Proofread Your Documentation

Catch spelling and grammar issues with the built-in proofreader.

Great Docs includes a proofread command that checks your documentation for spelling mistakes, grammar issues, and common writing problems. It uses Harper, a fast, privacy-focused grammar checker that runs entirely on your machine—no data leaves your computer.

Install Harper

The proofreader requires Harper to be installed separately. It’s a single binary with no dependencies:

Terminal
brew install harper

If you have Rust’s package manager installed:

Terminal
cargo install harper-cli

Download pre-built binaries from the Harper releases page.

Verify the installation:

Terminal
harper-cli --version

Basic Usage

Run the proofreader on your documentation site:

Terminal
great-docs proofread

This checks all .qmd and .md files in your site directory and reports any issues found. By default, a number of rules are disabled that tend to produce false positives in technical documentation (like flagging code terms or formatting conventions).

Filtering by File

Check specific files or patterns:

Terminal
# Check one file
great-docs proofread user-guide/getting-started.qmd

# Check all files in a directory
great-docs proofread recipes/

Adding Custom Dictionary Words

Technical documentation often includes domain-specific terms that aren’t in standard dictionaries. Add them with the -d or --dictionary option:

Terminal
great-docs proofread -d myterm -d anotherterm

For persistent dictionary additions, create a file with one word per line and use shell expansion:

Terminal
# words.txt contains one word per line
great-docs proofread -d $(cat words.txt | tr '\n' ' ')

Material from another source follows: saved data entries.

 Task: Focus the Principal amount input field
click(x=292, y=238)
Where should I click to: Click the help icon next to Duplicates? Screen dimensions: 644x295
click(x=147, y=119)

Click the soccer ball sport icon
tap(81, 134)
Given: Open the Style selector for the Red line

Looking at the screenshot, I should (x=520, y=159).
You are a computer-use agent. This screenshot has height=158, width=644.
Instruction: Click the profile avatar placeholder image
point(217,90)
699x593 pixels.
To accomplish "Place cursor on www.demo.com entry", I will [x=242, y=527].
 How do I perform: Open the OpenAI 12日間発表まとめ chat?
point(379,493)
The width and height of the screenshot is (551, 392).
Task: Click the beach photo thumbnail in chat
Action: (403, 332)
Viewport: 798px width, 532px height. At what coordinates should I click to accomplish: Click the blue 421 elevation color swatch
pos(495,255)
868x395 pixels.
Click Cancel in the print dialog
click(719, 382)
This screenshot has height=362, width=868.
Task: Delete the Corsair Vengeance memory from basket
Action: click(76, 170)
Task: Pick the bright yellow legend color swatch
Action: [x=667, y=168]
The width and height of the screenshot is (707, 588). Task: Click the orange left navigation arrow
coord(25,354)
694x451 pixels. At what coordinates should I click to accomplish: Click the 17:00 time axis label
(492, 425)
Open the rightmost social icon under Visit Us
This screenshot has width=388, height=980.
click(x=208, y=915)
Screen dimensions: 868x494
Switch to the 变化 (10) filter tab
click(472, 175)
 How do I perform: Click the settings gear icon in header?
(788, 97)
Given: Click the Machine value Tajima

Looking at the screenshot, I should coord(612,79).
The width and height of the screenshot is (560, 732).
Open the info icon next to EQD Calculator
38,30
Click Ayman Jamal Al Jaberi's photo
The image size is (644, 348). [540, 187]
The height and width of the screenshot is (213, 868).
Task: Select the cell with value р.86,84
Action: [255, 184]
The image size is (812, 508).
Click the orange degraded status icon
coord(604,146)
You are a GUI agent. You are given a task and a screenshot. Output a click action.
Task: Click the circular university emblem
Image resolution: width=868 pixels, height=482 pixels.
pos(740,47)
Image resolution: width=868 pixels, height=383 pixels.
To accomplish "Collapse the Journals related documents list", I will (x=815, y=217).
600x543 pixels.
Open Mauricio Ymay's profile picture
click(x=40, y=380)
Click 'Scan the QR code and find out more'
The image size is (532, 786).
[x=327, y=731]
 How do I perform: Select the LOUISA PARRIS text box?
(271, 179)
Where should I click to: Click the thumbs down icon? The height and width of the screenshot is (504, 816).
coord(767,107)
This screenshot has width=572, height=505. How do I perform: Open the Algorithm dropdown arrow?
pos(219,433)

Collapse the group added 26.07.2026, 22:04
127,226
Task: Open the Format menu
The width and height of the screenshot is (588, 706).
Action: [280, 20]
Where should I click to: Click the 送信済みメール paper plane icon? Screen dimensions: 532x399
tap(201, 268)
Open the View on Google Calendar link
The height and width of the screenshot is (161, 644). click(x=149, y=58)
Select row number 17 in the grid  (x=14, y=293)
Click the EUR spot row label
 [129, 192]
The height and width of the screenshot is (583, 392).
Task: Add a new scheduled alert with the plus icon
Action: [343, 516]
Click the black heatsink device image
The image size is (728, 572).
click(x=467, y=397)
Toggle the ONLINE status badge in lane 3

Great Docs includes a built-in dictionary of common technical terms (like “API”, “CLI”, “PyPI”, “navbar”, etc.) that are automatically accepted.

Strict Mode

The default settings skip rules that often produce false positives in technical writing. To enable all Harper rules:

Terminal
great-docs proofread --strict

This is useful for final polishing or when writing prose-heavy content like blog posts.

Spelling-Only or Grammar-Only

Focus on just one type of check:

Terminal
# Only spelling errors
great-docs proofread --spelling-only

# Only grammar issues
great-docs proofread --grammar-only

Machine-Readable Output

For CI integration or scripting, use JSON output:

Terminal
great-docs proofread --json-output

Or a compact one-line-per-issue format:

Terminal
great-docs proofread --compact

CI Integration

Add proofreading to your CI pipeline to catch issues before they reach production:

.github/workflows/docs.yml
jobs:
  docs:
    runs-on: ubuntu-latest
    steps:
      - uses: actions/checkout@v4

      - name: Install Harper
        run: cargo install harper-cli

      - name: Set up Python
        uses: actions/setup-python@v5
        with:
          python-version: "3.12"

      - name: Install dependencies
        run: pip install great-docs

      - name: Proofread documentation
        run: great-docs proofread

The command exits with a non-zero status if any issues are found, so CI will fail on spelling or grammar problems.

What Gets Checked

The proofreader examines:

  • All .qmd and .md files in your site directory
  • Prose content only—fenced code blocks and YAML frontmatter are automatically skipped
  • Inline code (backticked text) is checked for typos

Default Ignored Rules

By default, these Harper rules are disabled because they frequently trigger on valid technical documentation patterns:

  • Spacing rules: Technical docs often have unconventional spacing around operators and in code
  • Capitalization rules: Many technical terms have specific capitalization (e.g., “macOS”, “iOS”)
  • Compound word rules: Technical terms like “navbar”, “frontend”, “codebase” are flagged as compounds
  • Punctuation rules: Quote marks and dashes in code examples differ from prose conventions

Use --strict to enable all rules if you want maximum coverage.

Dialect Support

Harper supports different English dialects. The default is American English. To use British English:

Terminal
great-docs proofread --dialect British

Available dialects: American (default), British, Australian, Canadian.